Macht, Gier und Größenwahn geraten in Alfred Jarrys „König Ubu“ zu einer grotesken Herrschaftsfarce. Das Burgtheater zeigt den modernen Theaterklassiker in der Regie von Burgtheater Intendant Stefan Bachmann als bitterkomische Satire auf Tyrannei, politische Gewalt und die Absurdität ideologischer Systeme.

Angestachelt von seiner Frau ermordet Ubu den König von Polen und reißt die Macht an sich. Kaum auf dem Thron, regiert er mit brutaler Willkür: Er erfindet absurde Steuern, lässt Adelige hinrichten und verwandelt das Land in ein groteskes Experiment persönlicher Machtlust. Doch Ubus Herrschaft ist ebenso größenwahnsinnig wie instabil. Im Krieg gegen Russland wird er gestürzt, flieht nach Frankreich und entdeckt dort plötzlich eine neue Überzeugung: Nur in der Sklaverei liege die wahre Freiheit.

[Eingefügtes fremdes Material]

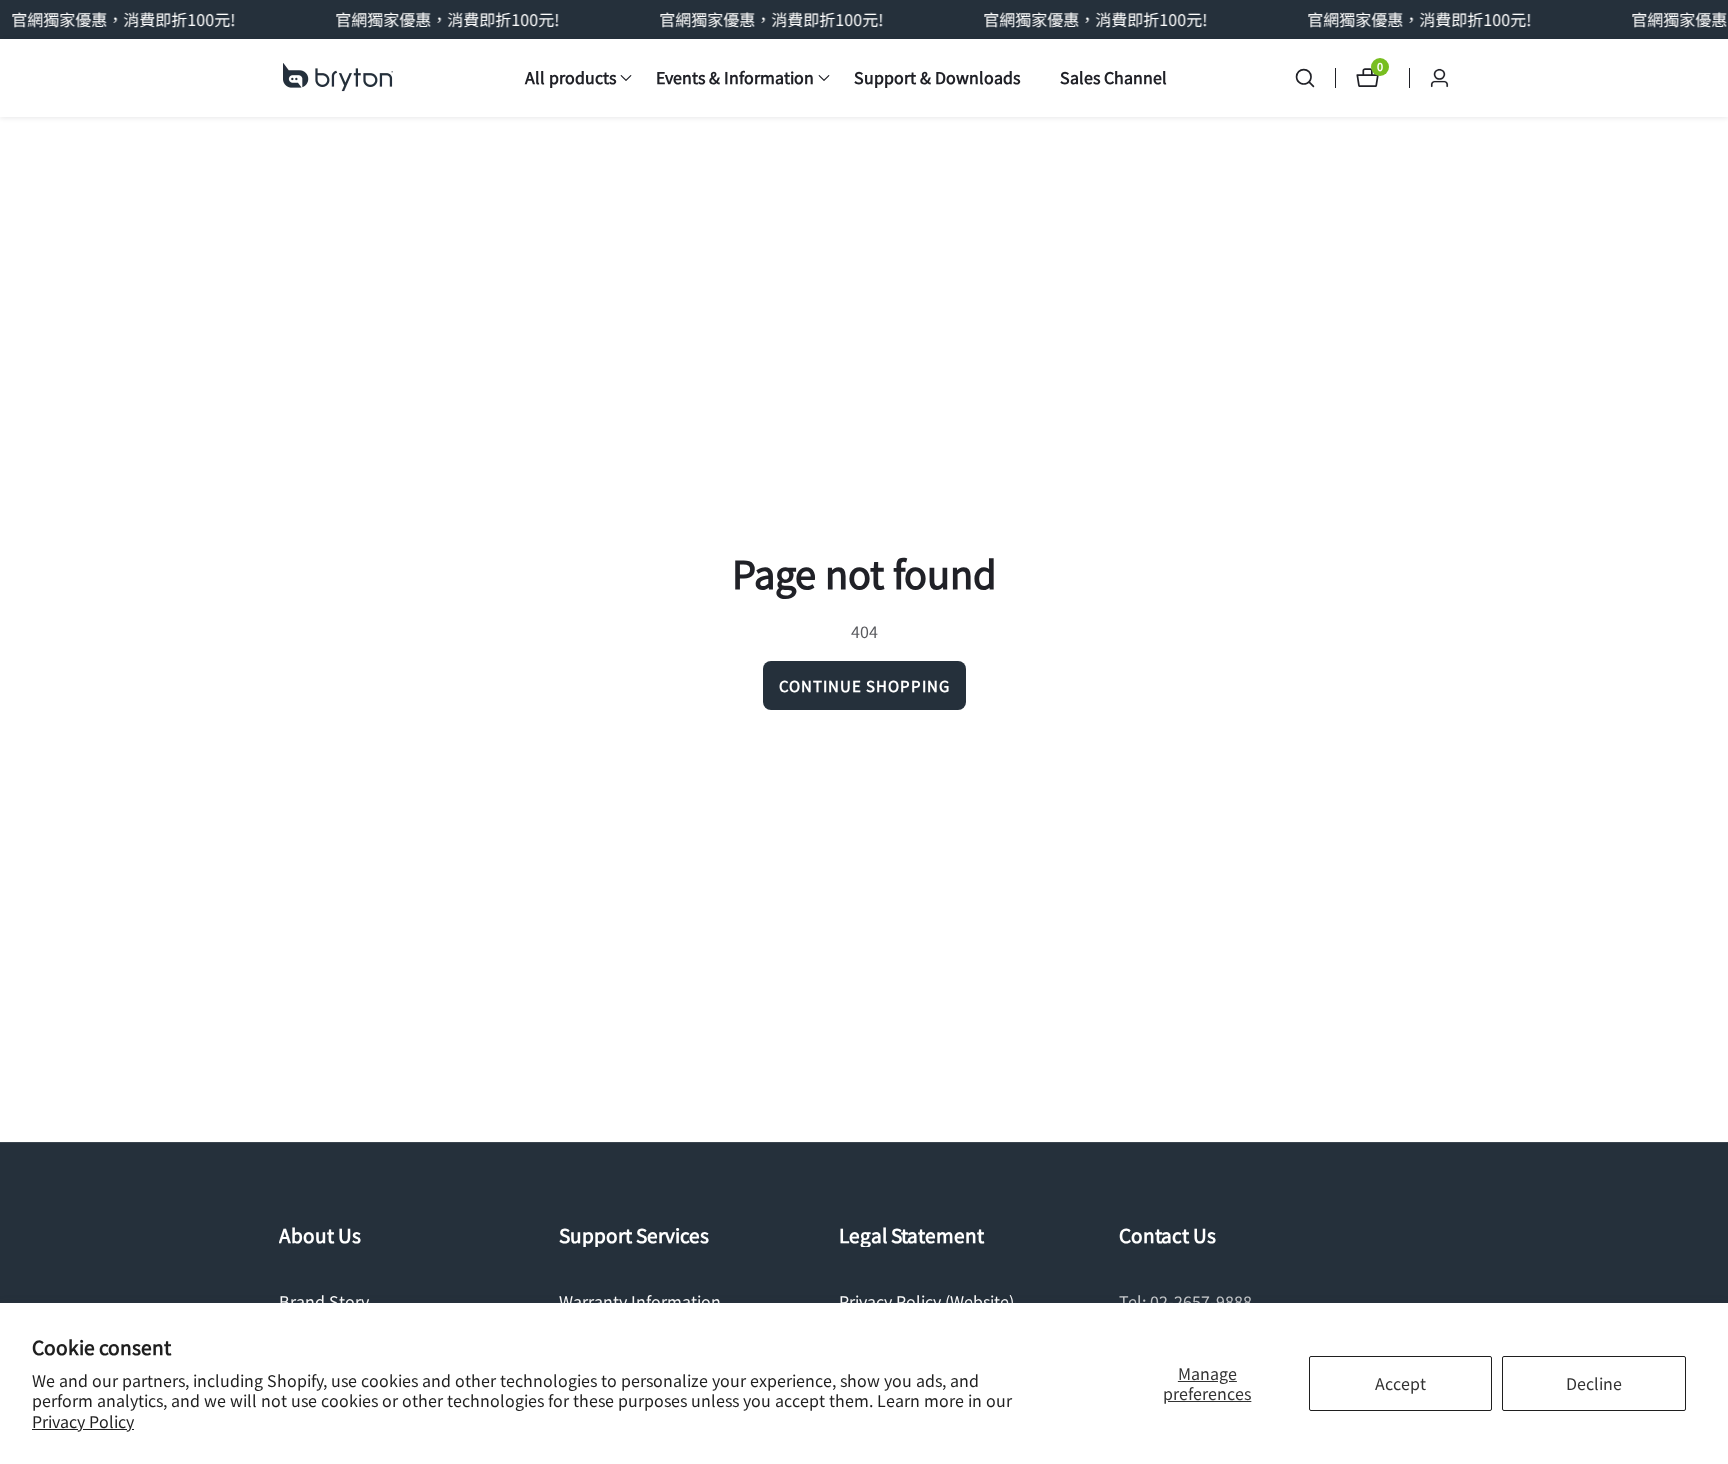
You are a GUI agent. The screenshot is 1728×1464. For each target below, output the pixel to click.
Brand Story (324, 1301)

Mit „König Ubu“ schuf Alfred Jarry eine der radikalsten Figuren der Theatermoderne. Ubu ist Tyrann, Clown, Monster und Karikatur zugleich – eine maßlose Gestalt, in der sich Machtmissbrauch, politische Dummheit und hemmungslose Selbstbereicherung bündeln. Das Stück sprengte schon bei seiner Uraufführung die Regeln des bürgerlichen Theaters und wirkt bis heute verstörend aktuell.

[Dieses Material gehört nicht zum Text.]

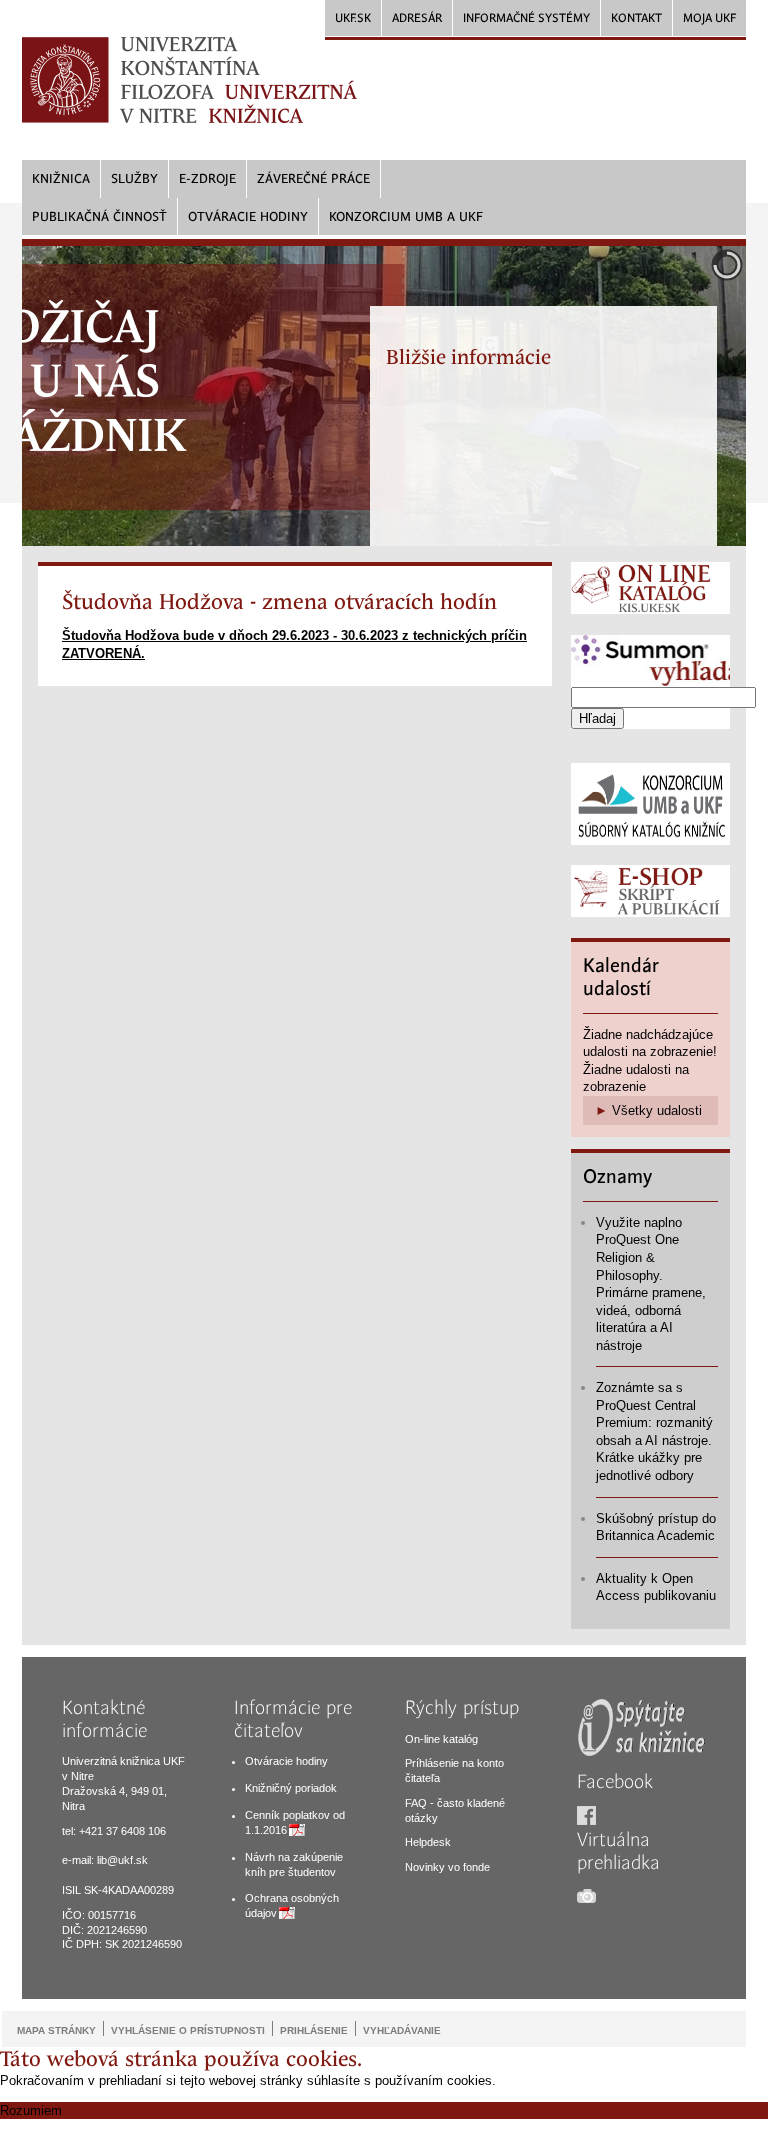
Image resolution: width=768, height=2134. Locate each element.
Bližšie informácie (468, 357)
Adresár (417, 18)
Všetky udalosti (657, 1110)
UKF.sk (353, 18)
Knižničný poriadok (291, 1788)
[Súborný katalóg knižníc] (650, 840)
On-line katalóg (441, 1739)
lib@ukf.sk (122, 1860)
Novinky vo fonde (447, 1867)
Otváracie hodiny (286, 1761)
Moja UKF (709, 18)
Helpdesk (428, 1842)
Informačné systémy (526, 18)
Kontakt (636, 18)
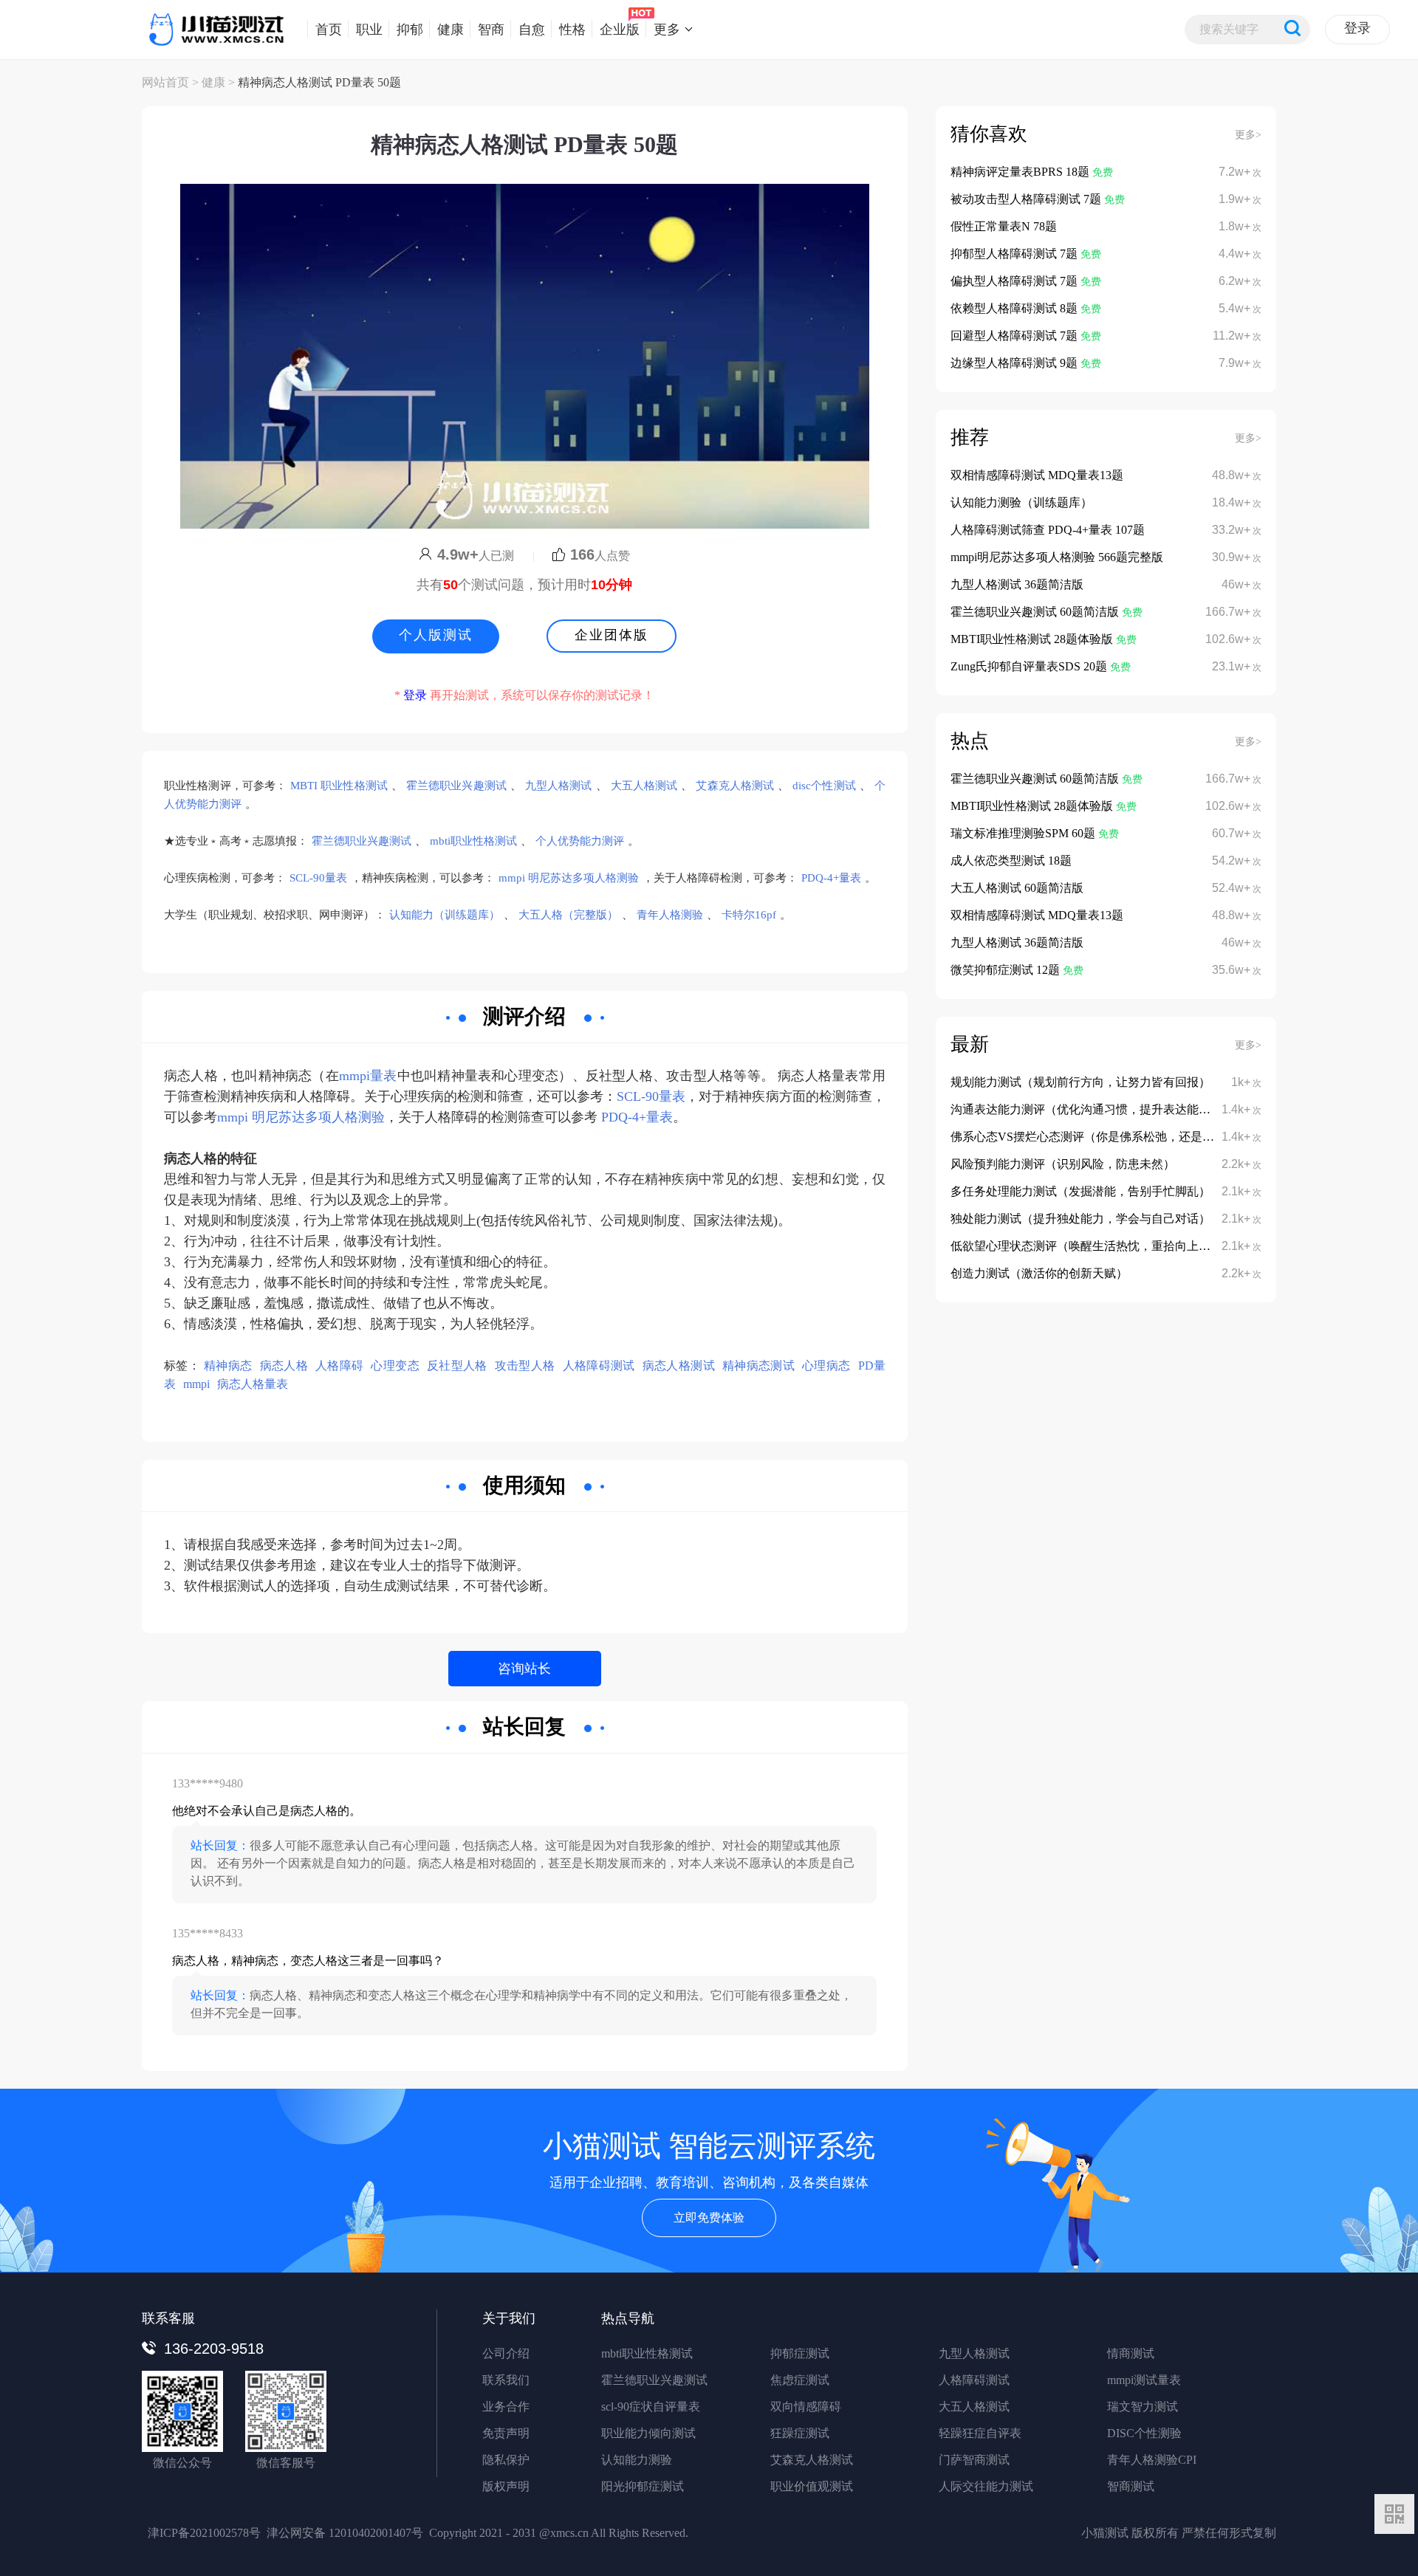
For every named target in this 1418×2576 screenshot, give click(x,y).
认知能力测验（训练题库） (1021, 502)
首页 (328, 29)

In seiner überdrehten Komik legt „König Ubu“ die Mechanismen autoritärer Herrschaft offen: Gewalt wird zur Routine, Sprache zur Verdrehung, Ideologie zur Farce. So entsteht ein Theaterabend zwischen Groteske, Abgrund und politischer Schärfe – wild, böse und erschreckend gegenwärtig.